----- Stored data -----

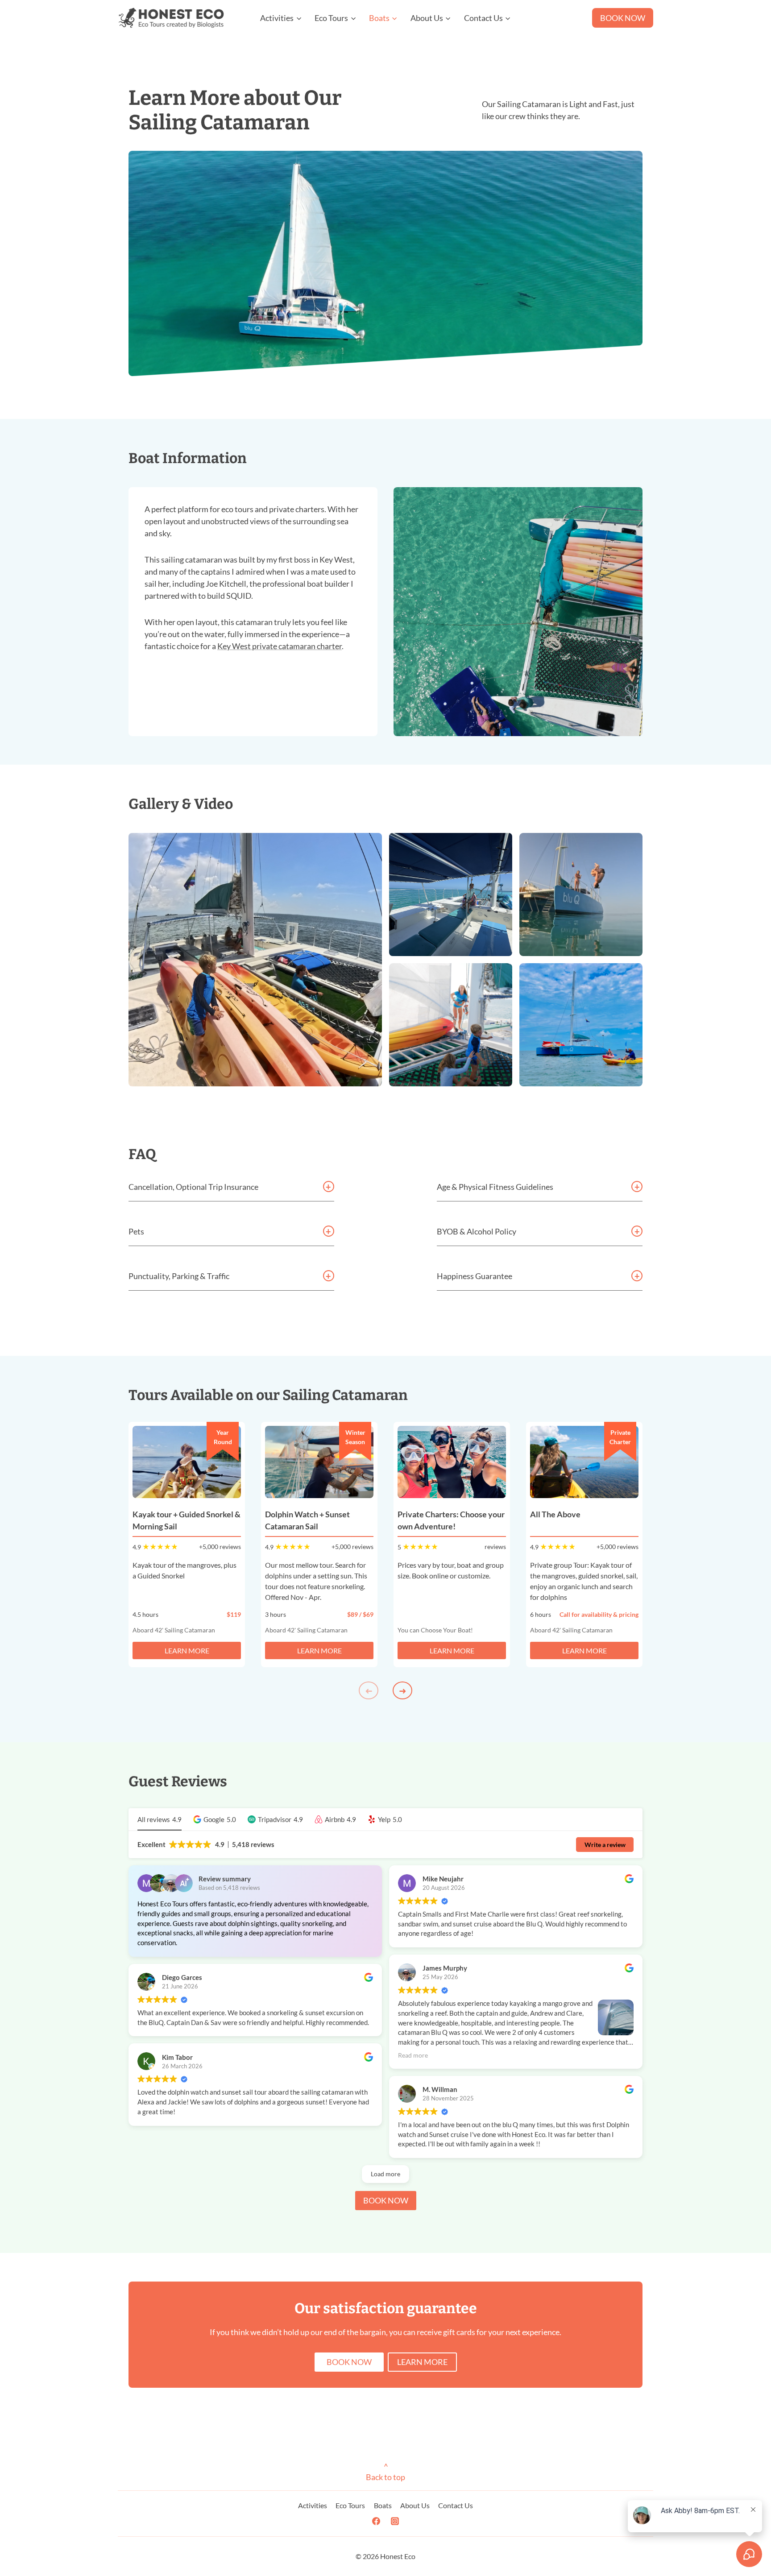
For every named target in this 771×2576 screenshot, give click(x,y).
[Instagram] (395, 2521)
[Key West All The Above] (584, 1462)
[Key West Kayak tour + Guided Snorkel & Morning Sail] (187, 1462)
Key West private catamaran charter (279, 646)
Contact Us (455, 2505)
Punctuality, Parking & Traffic (178, 1276)
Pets (136, 1231)
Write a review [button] (605, 1844)
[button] (214, 1819)
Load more (385, 2174)
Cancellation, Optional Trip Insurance (193, 1187)
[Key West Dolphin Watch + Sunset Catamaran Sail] (319, 1462)
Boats (383, 2505)
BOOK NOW (622, 18)
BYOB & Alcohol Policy (476, 1231)
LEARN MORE (187, 1650)
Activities (312, 2505)
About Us (415, 2505)
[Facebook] (376, 2521)
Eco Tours (350, 2505)
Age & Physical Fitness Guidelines (495, 1187)
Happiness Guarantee (474, 1276)
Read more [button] (413, 2055)
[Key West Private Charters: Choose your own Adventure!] (452, 1462)
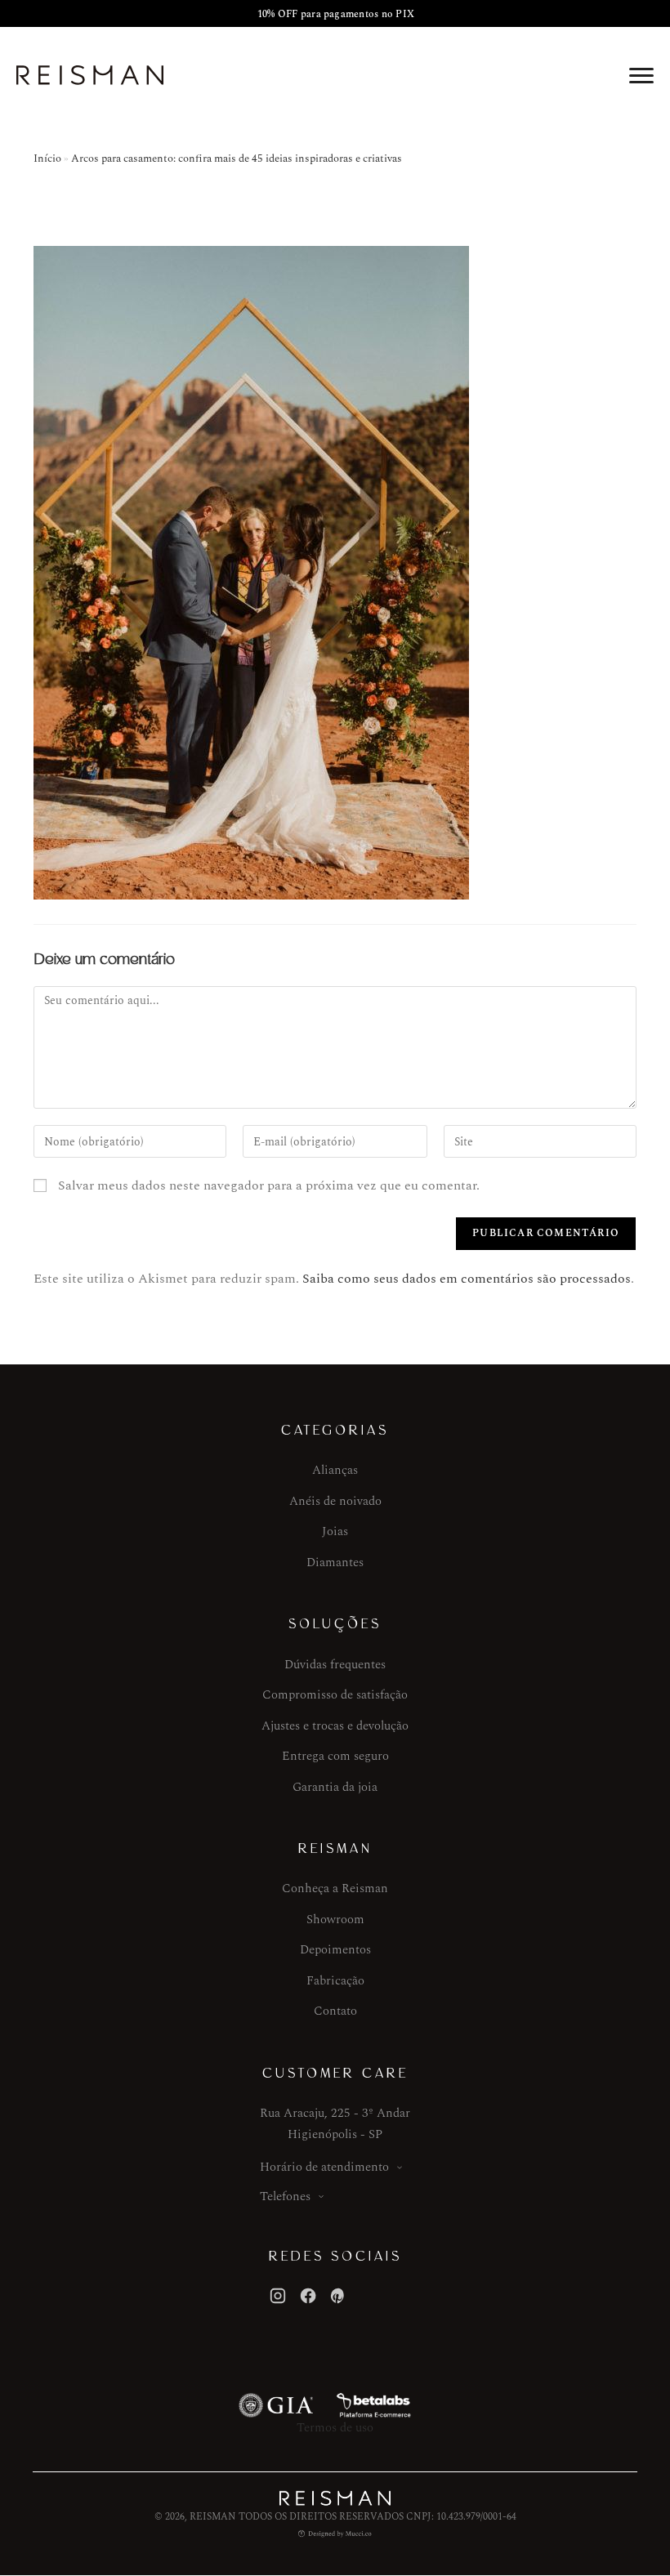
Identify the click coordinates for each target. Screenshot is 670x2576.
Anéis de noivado (335, 1501)
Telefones (285, 2196)
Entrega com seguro (335, 1756)
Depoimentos (335, 1949)
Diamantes (335, 1562)
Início (47, 158)
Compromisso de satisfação (335, 1694)
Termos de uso (335, 2427)
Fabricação (335, 1980)
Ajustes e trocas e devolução (335, 1726)
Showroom (335, 1919)
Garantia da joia (335, 1787)
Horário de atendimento (324, 2167)
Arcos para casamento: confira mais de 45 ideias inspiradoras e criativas (236, 158)
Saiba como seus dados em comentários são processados (466, 1278)
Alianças (335, 1470)
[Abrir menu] (641, 75)
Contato (335, 2011)
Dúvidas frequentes (335, 1664)
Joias (335, 1531)
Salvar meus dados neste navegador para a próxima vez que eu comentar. (269, 1185)
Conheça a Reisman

-----

Copy the data in full. No pictures belong in the copy.

For every named target in this 771×2576 screenshot, give click(x,y).
[Instagram] (395, 2521)
[Key West All The Above] (584, 1462)
[Key West Kayak tour + Guided Snorkel & Morning Sail] (187, 1462)
Key West private catamaran charter (279, 646)
Contact Us (455, 2505)
Punctuality, Parking & Traffic (178, 1276)
Pets (136, 1231)
Write a review [button] (605, 1844)
[button] (214, 1819)
Load more (385, 2174)
Cancellation, Optional Trip Insurance (193, 1187)
[Key West Dolphin Watch + Sunset Catamaran Sail] (319, 1462)
Boats (383, 2505)
BOOK NOW (622, 18)
BYOB & Alcohol Policy (476, 1231)
LEARN MORE (187, 1650)
Activities (312, 2505)
About Us (415, 2505)
[Facebook] (376, 2521)
Eco Tours (350, 2505)
Age & Physical Fitness Guidelines (495, 1187)
Happiness Guarantee (474, 1276)
Read more [button] (413, 2055)
[Key West Private Charters: Choose your own Adventure!] (452, 1462)
Identify the click coordinates for each target. Screenshot is 670x2576.
Anéis de noivado (335, 1501)
Telefones (285, 2196)
Entrega com seguro (335, 1756)
Depoimentos (335, 1949)
Diamantes (335, 1562)
Início (47, 158)
Compromisso de satisfação (335, 1694)
Termos de uso (335, 2427)
Fabricação (335, 1980)
Ajustes e trocas e devolução (335, 1726)
Showroom (335, 1919)
Garantia da joia (335, 1787)
Horário de atendimento (324, 2167)
Arcos para casamento: confira mais de 45 ideias inspiradoras e criativas (236, 158)
Saiba como seus dados em comentários são processados (466, 1278)
Alianças (335, 1470)
[Abrir menu] (641, 75)
Contato (335, 2011)
Dúvidas frequentes (335, 1664)
Joias (335, 1531)
Salvar meus dados neste navegador para a próxima vez que eu comentar. (269, 1185)
Conheça a Reisman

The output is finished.